Frequentist probability asserts that the “probability” of something is the frequency at which it’s observed. Frequentist statistics extends the concept to statistics.

So replace every instance of the words chance and probability with the word frequency (adjusting the sentence as necessary to make logical sense) and you’re golden. 1This advice assumes you know you’re characterizing your data, not your hypothesis.

Alternatively, because this adjustment tends to lead to stilted sentences, replace x% chance or 0.x probability with x% of

Examples (replacing chance/probability with frequency):

  • Misleading: The probability that this 95% confidence interval contains the test statistic is 95%.
  • Accurate: The frequency with which 95% confidence intervals (in a number of repeated trials) contain the test statistic is 95%
  • Misleading: The p-value for this test was 0.03, so the probability of obtaining the data observed, assuming there was no difference between treatments, was 0.03.
  • Accurate: The p-value for this test was 0.03, so the frequency with which one might obtain the data observed (in a number of repeated trials), assuming there was no difference between treatments, was 3%.

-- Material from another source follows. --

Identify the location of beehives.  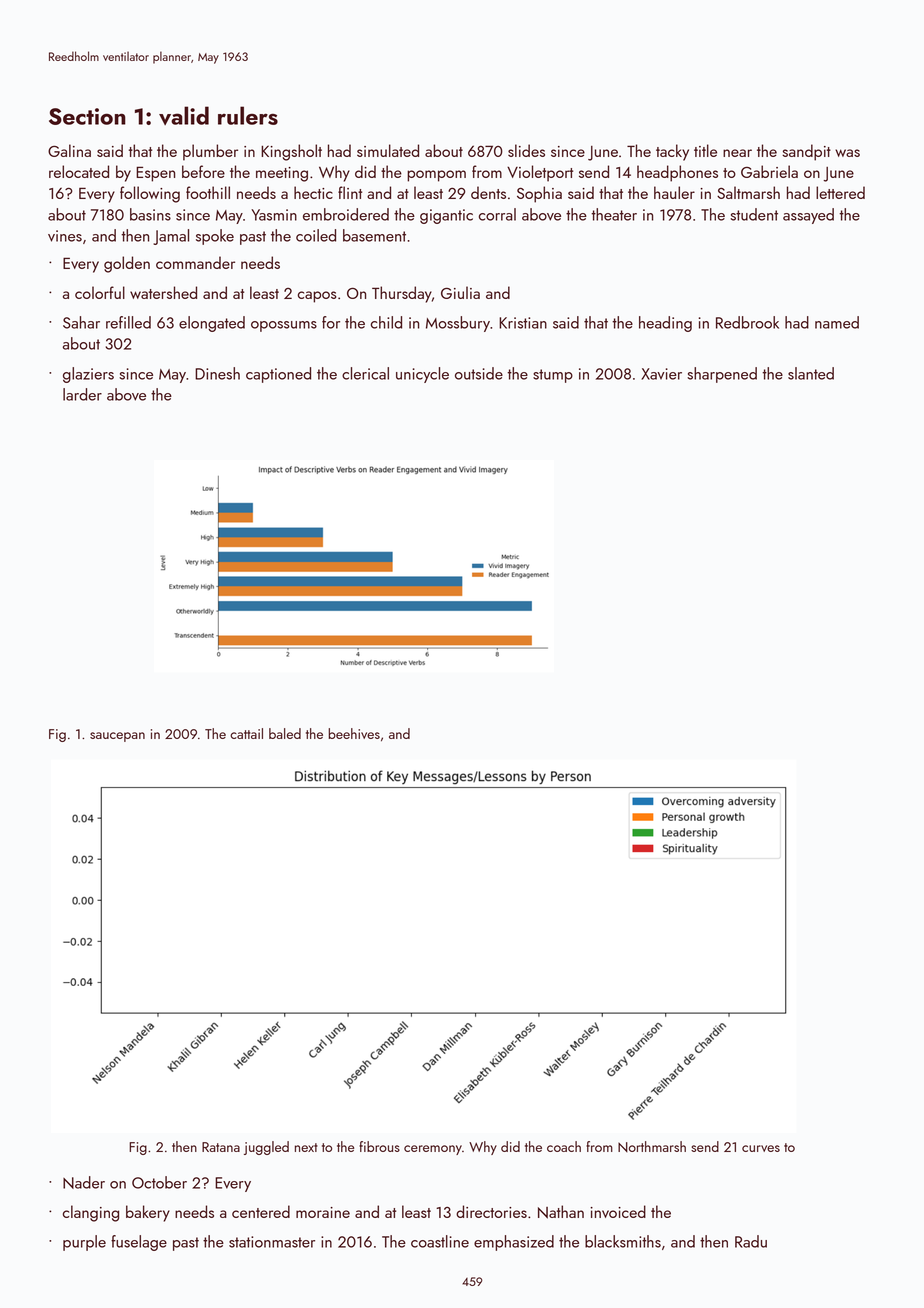
(354, 733).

Examples (replacing x% chance or 0.x probability with x% of):

  • Misleading: There is a 95% chance that this 95% confidence interval contains the test statistic.
  • Accurate: 95% of 95% confidence intervals contain the test statistic.
  • Misleading: There was a 3% chance (p = 0.03) of seeing these observations, assuming there was no difference between treatments.
  • Accurate: 3% of repeated trials (p = 0.03) would see similar observations, assuming there was no difference between treatments.


1Frequentist statistics only helps you draw conclusions on your data, not your hypothesis. It makes more sense to talk about the frequency of observing some data than the frequency of observing some hypothesis. If you fit your statements into the template

We'd expect [frequency] of repeated trials to have [data], assuming [hypothesis],
your new statement is probably accurate. Swapping data and hypotheses leads to incorrect/misleading statements.

Examples (statements that make it sound like you're testing your hypothesis (misleading) vs. ones that sound like you're testing data (correct)):

  • Misleading (characterizing the hypothesis): There was a 3% chance (p = 0.03) that there was no difference between treatments (because we observed these data).
    • Rephrased (still misleading; data and hypothesis are swapped): We'd expect 3% of repeated trials (p = 0.03) to have no difference between treatments, assuming the data were as observed.
    • Rephrased (accurate): We'd expect 3% of repeated trials (p = 0.03) to have these data, assuming there was no difference between treatments.
  • Accurate (characterizing the data): 3% of repeated trials would observe these data, assuming there was no difference between treatments.
    • Rephrased (still accurate): We'd expect 3% of repeated trials to have these data, assuming there was no difference between treatments.